Poison spider clamp stepped up.
A pesticide team visited the area yesterday afternoon where they proceeded to spray gardens with insecticide.
Health Ministry environmental health chief Abdulla Al Sitrawi first led a team to visit a house on Tuesday and has continued to carry out tests in the area.
"This investigation is very thorough as it is important we check all surrounding areas for the spiders," he told the GDN.
Mr Al Sitrawi advised all residents in Barbar to keep their houses clean as the black widows have been found in deserted and unused areas such as garages and sheds.
"As for killing any spiders you find, this can be done with any form of aerosol can or powder, even washing powder will work, but one of the best preventions is to keep your house as clean as possible," he said.
The Health Ministry is currently putting together an awareness campaign to offer precautionary advice and instructions in case further cases of spiders are discovered.
Barbar resident Amira Al Hussaini spent all of yesterday armed with a hoover cleaning her house after she found the Health Ministry team outside carrying out an inspection of her garden.
"The whole day has been hijacked by spraying insecticide and constantly cleaning my house," she said.
An inspector later visited her property and confirmed that they had found live samples of black widow spiders around her house.
"I am really scared. This is real and not a joke," said Ms Al Hussaini.
"Last week I had a barbeque and there were seven children here playing in the garden.
"I remember seeing some spiders, but not realising what they were, we just shooed them away.
"There should have been an awareness campaign as soon as the first report was made. Instead the ministry ignored it so as not to scare people.
"We cannot continue living like this, someone will get hurt, these spiders are dangerous."
Another resident in the area, who did not want to be named, is not as worried about the situation, purely on the basis that she saw black widows a few years ago at another compound.
"It's not as if this is something new that happened a few days ago," she said.
"They haven't just appeared in Bahrain, they have always been around.
"The ministry team came to my house, were there for 20 minutes and then left without telling me.
"I still have no idea whether I have black widows around my house or not."

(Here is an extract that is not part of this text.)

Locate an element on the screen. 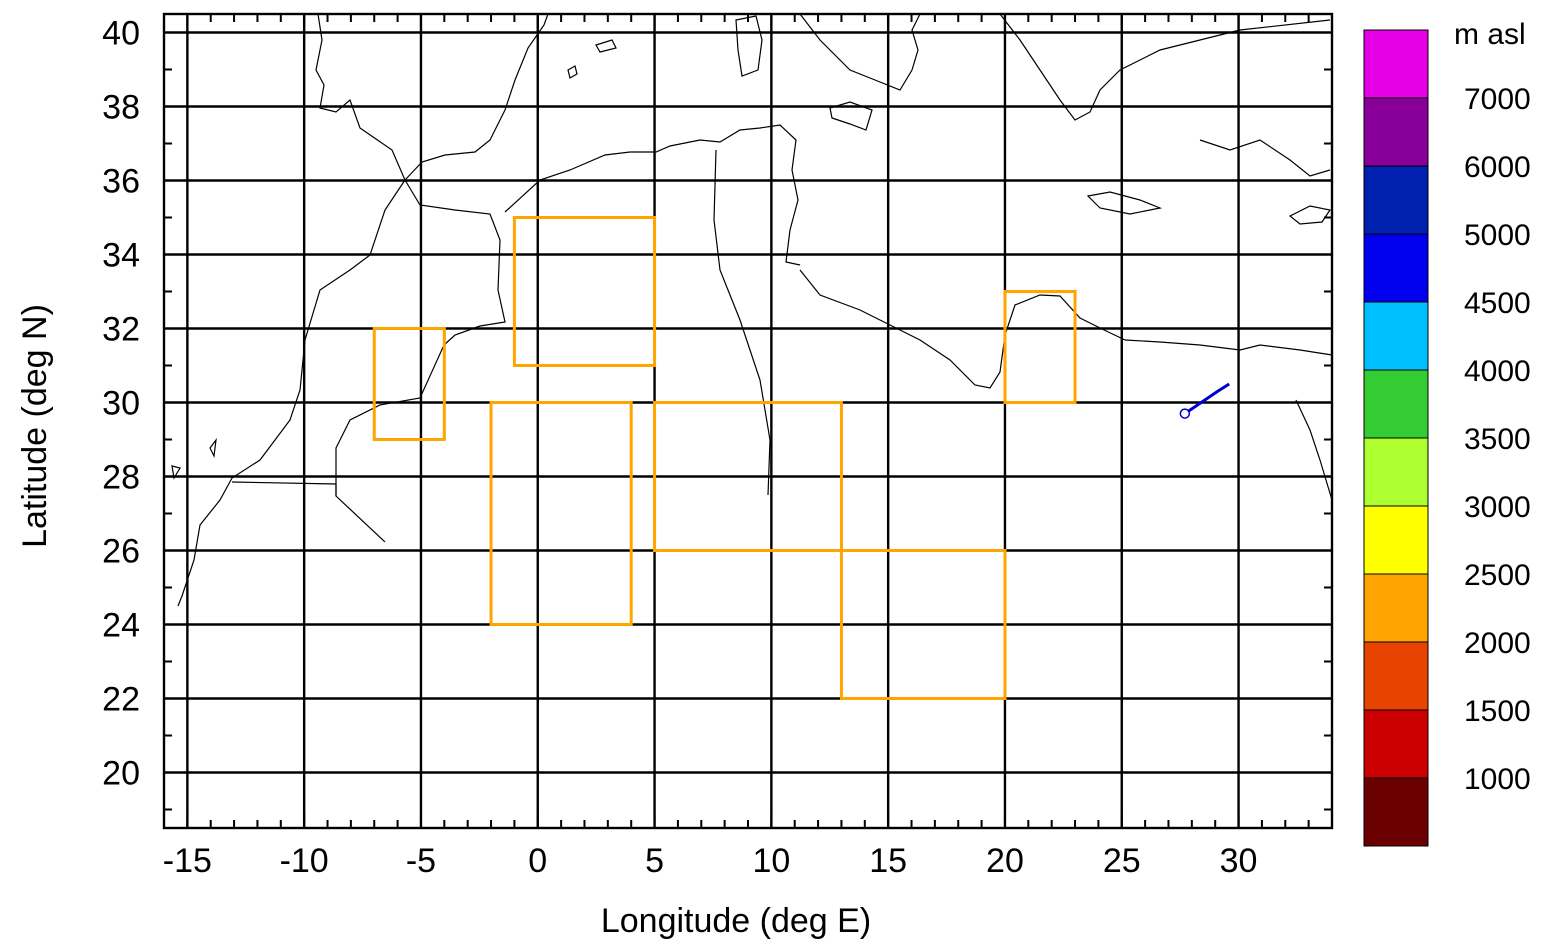  x-tick-label: 25 is located at coordinates (1122, 861).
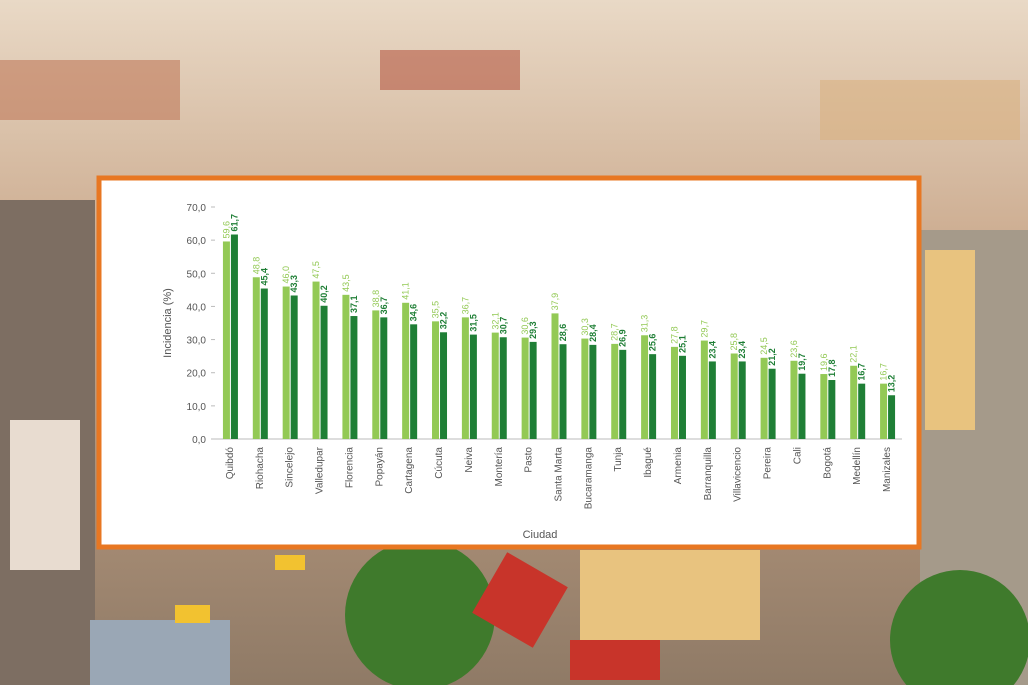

The first visit to Barbar by the ministry was in response to a letter sent by a British resident and published in the GDN earlier this week.
She said she had found what she believed to be either black or brown widow spiders on her husband's bike, her children's toys, the window frames of her house and the washing line.
The spiders were preserved in vinegar before being collected by the ministry.
Health officials previously said that the spiders were not native to Bahrain or the wider region and may have been transported here in furniture or other items from overseas.
Residents and citizens are urged to contact them immediately if they come across any mysterious spiders.
The black widow is a medium-sized spider whose body is about a half-inch long.
Common to North America, they are distinguishable by a shiny, black, globular abdomen with the distinctive red hourglass on the underside.
The northern black widow has a row of red spots down the middle of the upper surface of its abdomen and two crosswise bars on the under surface.
Markings can also be yellow or white, and the spider itself may be brown or have red legs.
They are considered highly dangerous as they inject neurotic venom called latrotoxin, which results in the condition latrodectism.
In the case of being bitten by a black widow, the victim should put cold water on the area, then ice, raise the bitten area above the heart and immediately go to Accident and Emergency.
Mr Al Sitrawi said that hospitals in Bahrain had sufficient supplies of the anti-venom.
Death from a black widow spider bite is rare, with children and the elderly more seriously affected than young adults.